Just now, when he had gained renewed artistic recognition with his Lulu Suite, which would surely have led to a performance of the entire opera very soon – and though that will probably happen soon now, it would have been recompense for what he had to go through in Germany and Austria. For here in America he is highly respected. I realised that not only from the numerous obituaries, so full of esteem, but also from the sympathy that has been shown to me, as I am one of the people who are suffering the most. And you can see to what extent the public sympathises from the fact that a radio programme broadcast all over America brought a dramatised scene from his life, in which he himself, the conductor Richard Lert, and I were cast as characters.
I unfortunately did not hear the programme myself because I knew nothing about it. But I will write to the American magazine “Time” in Chicago, Ill. and ask for a copy of the manuscript, which I will send to you. Perhaps you would like to write as well, in case they do not send it to me. It is supposed to be very good.

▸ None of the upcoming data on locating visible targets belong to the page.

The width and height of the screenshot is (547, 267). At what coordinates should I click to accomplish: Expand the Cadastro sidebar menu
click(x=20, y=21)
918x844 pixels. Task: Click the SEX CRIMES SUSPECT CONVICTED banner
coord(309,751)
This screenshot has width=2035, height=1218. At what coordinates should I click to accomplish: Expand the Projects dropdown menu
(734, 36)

Is that any consolation? I doubt it, but I know that it will do you good to focus on everything to do with his posthumous reputation and I’m convinced that the consciousness of your duty to collect everything that can aid his posthumous reputation and that concerns him – and this concern with everything that brought this work to life – will help you to bear the pain.

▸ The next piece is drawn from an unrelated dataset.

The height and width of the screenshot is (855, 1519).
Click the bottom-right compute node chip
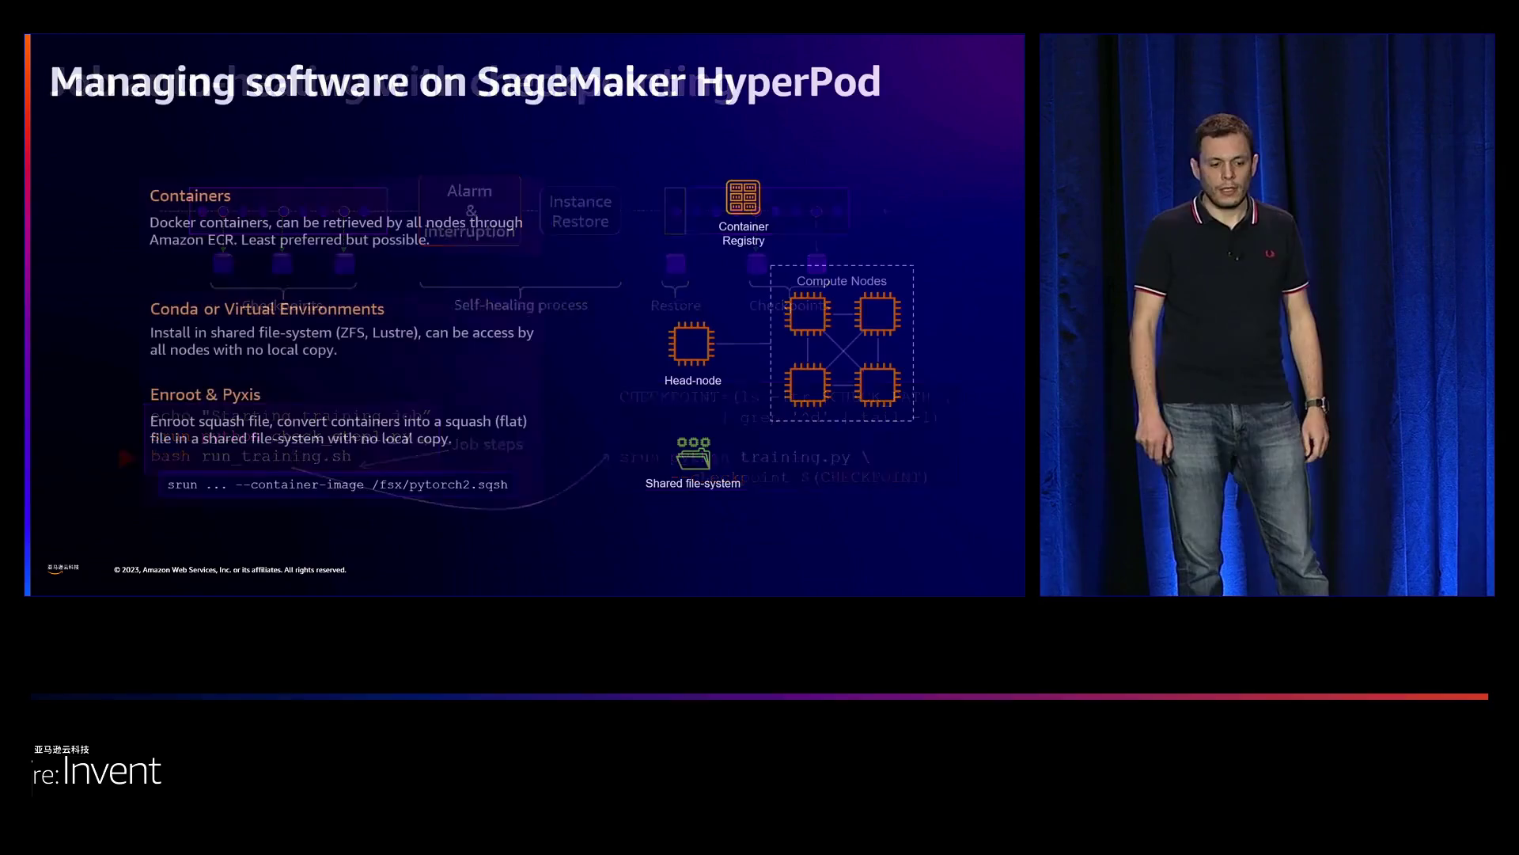[877, 385]
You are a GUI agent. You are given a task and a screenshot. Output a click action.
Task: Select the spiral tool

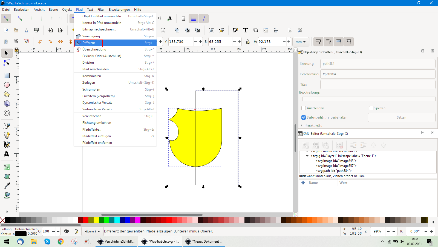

One can do no more: than mourn for the dead and make oneself strong, so that one has the strength to mourn for him as he deserves! Am I to tell you of my sympathy – but I think you can imagine it.

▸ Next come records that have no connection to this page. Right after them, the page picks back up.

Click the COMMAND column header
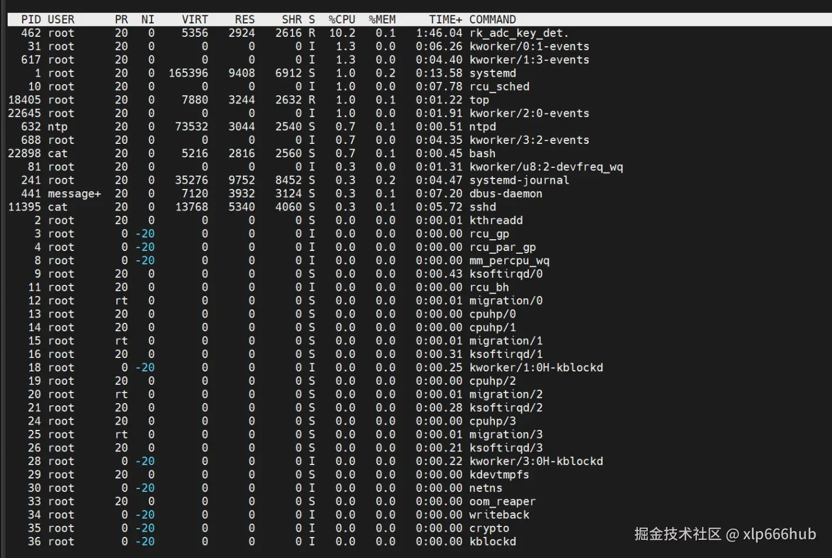Image resolution: width=832 pixels, height=558 pixels. 492,19
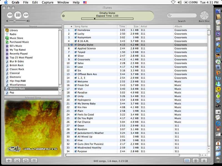Disable the Paradise song checkbox

coord(75,93)
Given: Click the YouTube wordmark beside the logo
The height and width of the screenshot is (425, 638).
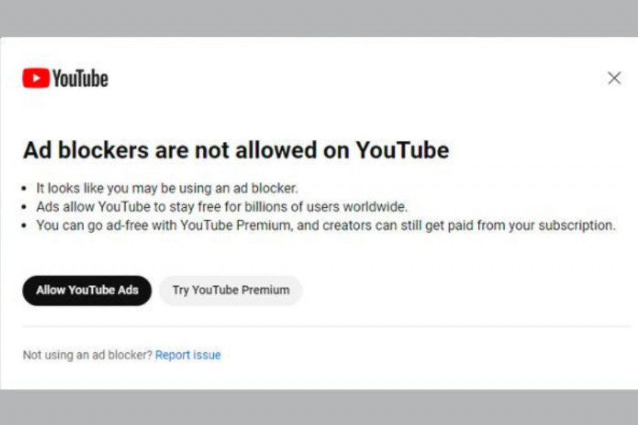Looking at the screenshot, I should [x=80, y=78].
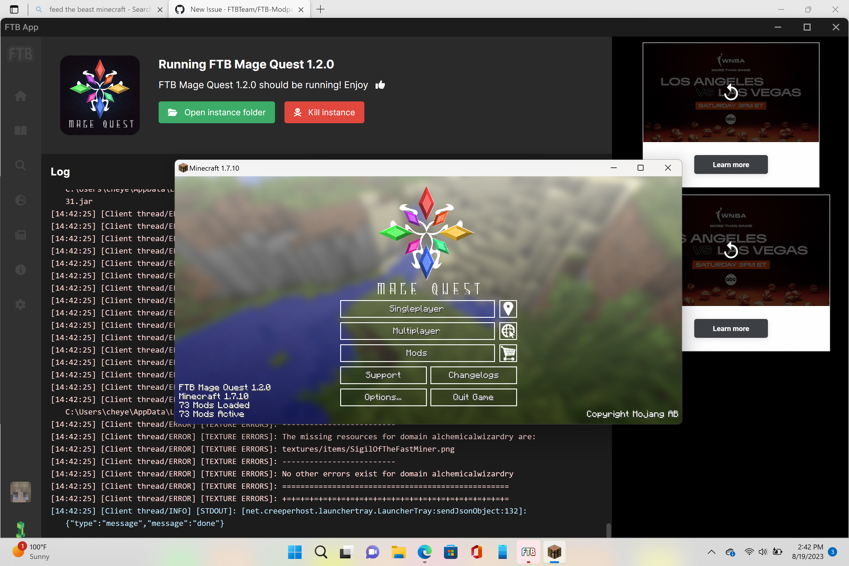Viewport: 849px width, 566px height.
Task: Open FTB settings via the gear icon
Action: (x=20, y=304)
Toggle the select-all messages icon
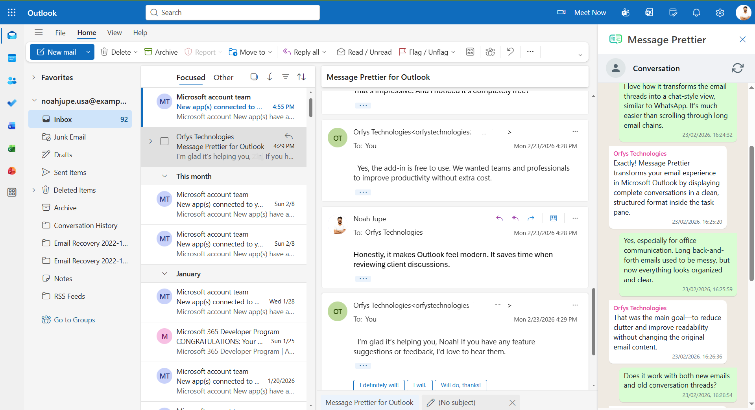This screenshot has width=755, height=410. 254,77
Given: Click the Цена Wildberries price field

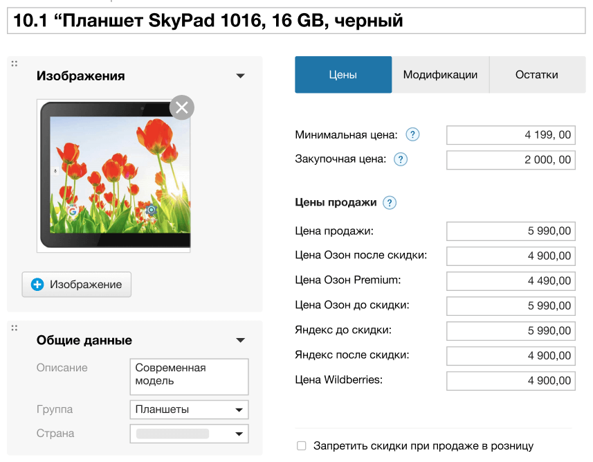Looking at the screenshot, I should [x=511, y=381].
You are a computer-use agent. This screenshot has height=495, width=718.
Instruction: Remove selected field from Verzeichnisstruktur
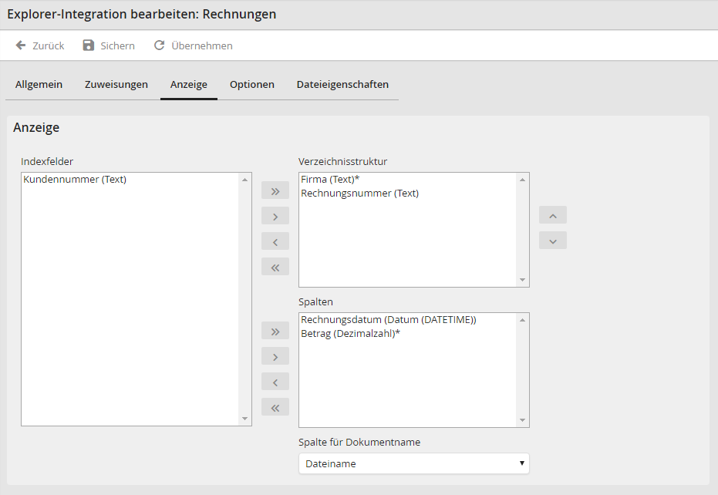pyautogui.click(x=275, y=241)
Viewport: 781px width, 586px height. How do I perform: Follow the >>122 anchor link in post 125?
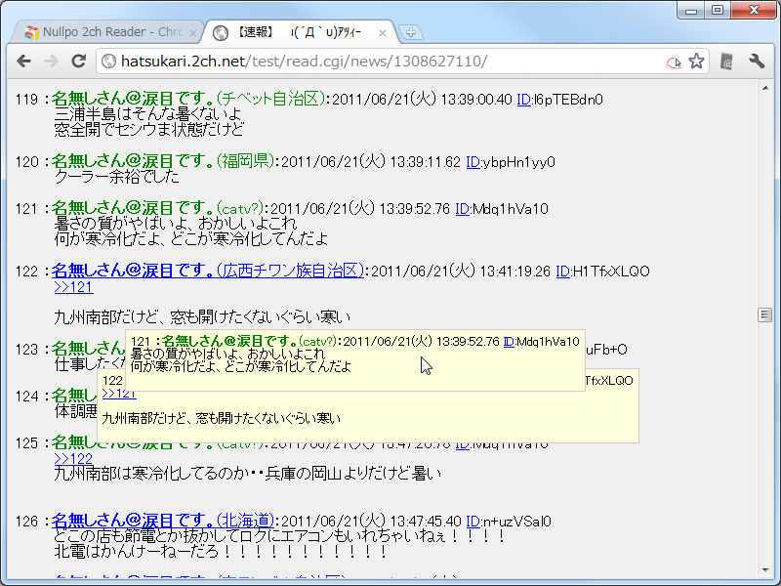pos(73,459)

But I do have one request: please write and tell me in detail how it all came about. Did he suffer much? Was he conscious? Was it really a fatal illness or a fateful accident?
A thousand heartfelt regards
Your
Arnold Schönberg
I must add the following:
When I read in a New York paper that the orchestration of Lulu is not finished and that Krenek or someone else is to do it, I had the spontaneous idea to ask you whether I should do it. But then my wife reminded me that this would surely harm the work, given the present situation in Germany. But if Alban happened to express the wish that I orchestrate the rest, and if you yourself consider it the best solution, then I would naturally be at your disposal, naturally without any costs. Of course in all other respects, too, artistic, personal or financial. I hope that Klemperer will perform the Lulu Pieces here, presumably at the memorial concert. I’ve also persuaded Maurice Zam to give a recital where he’ll perform the sonata and give a talk about it. Perhaps I can arrange something myself too.
Again most warmly
Arnold Schönberg
Helene Berg to Schönberg
Vienna, 14.1.1936
Most esteemed friend!
I thank you for your dear letter and your wonderful friendship that extends beyond death itself. I still cannot believe that Alban has gone for ever, but when such a moment of realisation comes I feel as if I were plunging into an abyss. Alban suffered so dreadfully and his death was hard. On the day I wrote to you he spoke so warmly of you and pressed me to hurry. He retained consciousness until the end and his death struggle was frightful. More than 4 hours. I constantly see his desperate face before me and those sad eyes! I constantly ask myself: why not me?
That into this desperation of mine you, esteemed friend, have sent your wonderful suggestion to take over the completion of orchestrating the last act of Lulu – that was the 1st ray of light in my darkness! How can I thank you! I know that Alban would be happy that Lulu is to become something whole and that it is possible to disregard prejudice and politics where a work of art is concerned!
I thank you with all my heart.
All the very best to you and your dear wife.